Starting my thesis journey felt a lot like stepping into a massive, unfamiliar jungle — exciting but also terrifying.
I knew from the beginning that I wanted to do something with computer vision .
But computer vision is such a vast ocean: detection, segmentation, classification, enhancement — where do you even begin?
At first, I did what most people do: I read. I read papers like they were treasure maps, each promising a path toward some “undiscovered land” of innovation.
But the deeper I went, the more I realized: everything felt taken .
Every idea I thought about seemed to already have five papers, a GitHub repo, and a full-fledged competition around it.
There were moments when I genuinely wondered:
“Am I even capable of finding a gap?”
At one point, I even started doubting the process. Maybe “finding a gap” wasn’t about discovering an untouched continent — maybe it was about noticing a small crack in an existing structure.
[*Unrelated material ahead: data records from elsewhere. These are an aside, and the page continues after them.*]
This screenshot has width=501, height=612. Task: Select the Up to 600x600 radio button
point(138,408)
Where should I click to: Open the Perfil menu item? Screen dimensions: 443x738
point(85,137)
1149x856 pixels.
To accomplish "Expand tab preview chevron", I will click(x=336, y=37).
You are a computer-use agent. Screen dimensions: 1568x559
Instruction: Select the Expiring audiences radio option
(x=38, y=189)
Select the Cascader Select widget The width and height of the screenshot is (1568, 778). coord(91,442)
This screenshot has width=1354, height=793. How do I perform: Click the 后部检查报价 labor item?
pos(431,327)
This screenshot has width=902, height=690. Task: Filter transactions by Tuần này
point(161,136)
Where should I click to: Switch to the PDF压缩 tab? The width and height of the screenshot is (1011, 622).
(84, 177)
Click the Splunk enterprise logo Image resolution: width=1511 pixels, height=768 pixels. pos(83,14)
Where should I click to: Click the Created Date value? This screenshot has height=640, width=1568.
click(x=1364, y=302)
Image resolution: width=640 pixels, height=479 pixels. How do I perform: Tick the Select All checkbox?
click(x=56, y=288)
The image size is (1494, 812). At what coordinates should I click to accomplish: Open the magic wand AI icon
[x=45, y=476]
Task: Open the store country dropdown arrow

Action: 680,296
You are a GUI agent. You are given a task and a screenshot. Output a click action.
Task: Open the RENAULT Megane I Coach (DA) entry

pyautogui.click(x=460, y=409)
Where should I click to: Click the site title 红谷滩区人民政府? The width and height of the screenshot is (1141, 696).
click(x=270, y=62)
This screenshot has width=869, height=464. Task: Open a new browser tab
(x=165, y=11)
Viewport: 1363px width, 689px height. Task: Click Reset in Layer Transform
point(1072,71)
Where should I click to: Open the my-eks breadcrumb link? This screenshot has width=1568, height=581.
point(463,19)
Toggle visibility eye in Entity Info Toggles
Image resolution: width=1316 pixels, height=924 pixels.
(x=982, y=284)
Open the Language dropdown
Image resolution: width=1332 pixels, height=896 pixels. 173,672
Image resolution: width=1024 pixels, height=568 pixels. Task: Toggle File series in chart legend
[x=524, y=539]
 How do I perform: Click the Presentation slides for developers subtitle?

And that’s when something clicked.
While exploring the area of semantic segmentation , especially for UAV (drone) imagery used in post-disaster scenarios, I noticed a consistent pattern:
Researchers focused heavily on improving accuracy, squeezing out that extra 1–2% on benchmark datasets.
But few people talked seriously about computational efficiency , especially for deployment on edge devices where power, memory, and speed matter.
It wasn’t a grand gap. It wasn’t a revolutionary field.
But it was real .
And sometimes, that’s more than enough.